Of these attempts, “Around the Way Girl,” the second single from the album, is the song with the most pop appeal. As far as “for the ladies” songs go, it’s decent, as LL pens an ode to the hip-hop “girls next door,” chilling out on the neighborhood street corners, with the ability to “break hearts and manipulate minds, or surrender act tender be gentle and kind.” Marley takes elements from the Mary Jane Girls’ “All Night Long” and Keni Burke’s “Rising to the Top,” mixing them together to achieve an almost New Jack Swing feel. The Marley-affiliated R&B crew The Flex provides the vocals on the song’s chorus, making the first of three appearances on the album.
LL has also shown he’s extremely comfortable portraying the smooth player throughout his career. He proves his aptitude in that area again with “Mr. Good Bar.” Uncle L spends the song running game on a beautiful woman at a club, dropping some of his flyest pick-up lines over a sultry groove. The beat remains subtle, even though it combines ESG’s “UFO,” with the guitar squeals of James Brown’s “Get Up, Get Into It, Get Involved,” and the backbone of All the People’s “Cramp Your Style.”

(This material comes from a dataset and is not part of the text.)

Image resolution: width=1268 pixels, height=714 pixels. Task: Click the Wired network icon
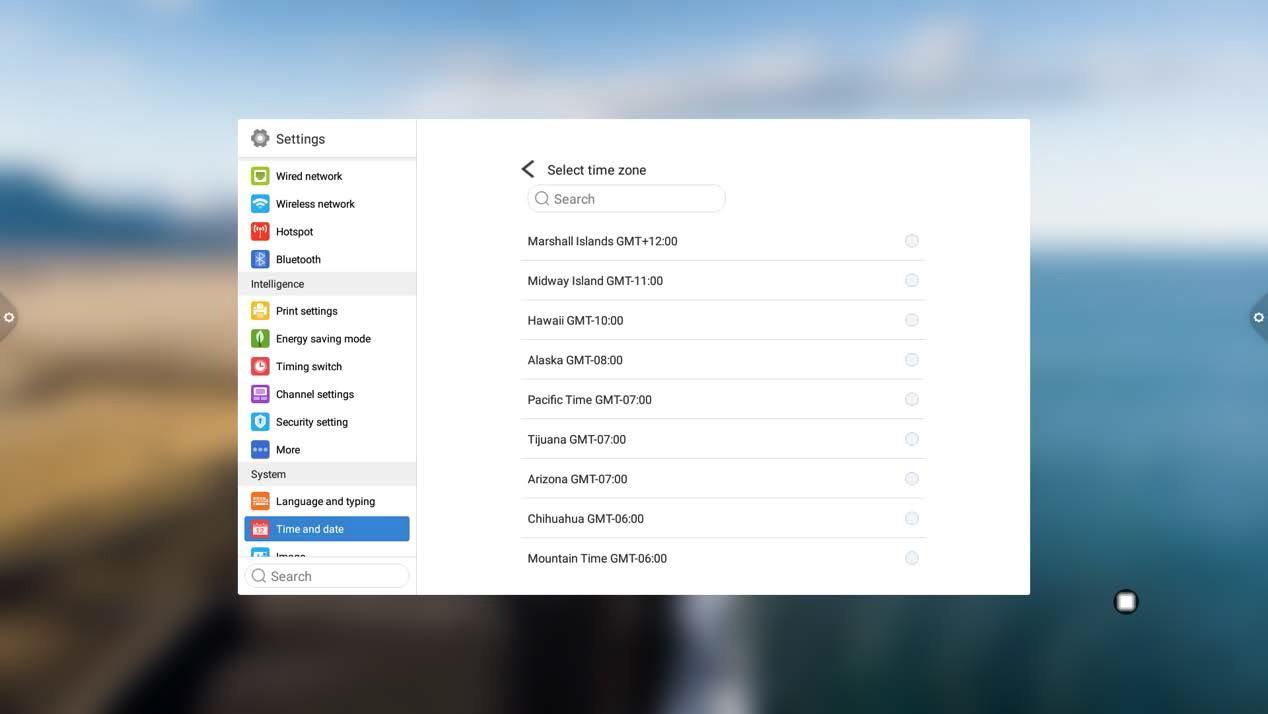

LL even adds some social commentary towards the end of Mama Said. On “Illegal Search,” which was released as the B-side to the “Jingling Baby” remix, LL addresses racial profiling by the NYPD, utilizing a mix of humor and sharp observations. The song veers a bit more into New Jack Swing territory than I’d prefer, but it’s still eminently likeable.
He ends the album with “Power of God,” a powerful spiritual entry that was inspired by his own awakening before recording this album. Though ostensibly a song about faith and the power of religion, he encourages his audience to find inspiration to be a better person from whatever source they can. “Get a chapter, and gain some knowledge,” he raps. “If not from the Bible or Koran, get a book from college.”
LL Cool J has remained one of the more resilient legends in hip-hop history. After Mama Said Knock You Out, his career experienced a few more valleys and peaks. He made a few monumental missteps over the next 30 years, but has always found a way to persevere, especially commercially. He’s also kept himself busy through a respectable enough acting career. He’s been the co-lead on NCIS: Los Angeles for more than a decade; it’s an impressive run, but one that’s dwarfed by former rival Ice-T’s 20 years on Law & Order SVU.
No matter what type of questionable musical material LL has released, he’s always found a way to bounce back and maintain his rarified status. He’s learned how to bounce back and give the people what they want, while never overtly pretending to be something that he’s not. It’s doubtful that he would have able to do so without applying the lessons he learned with Mama Said Knock You Out.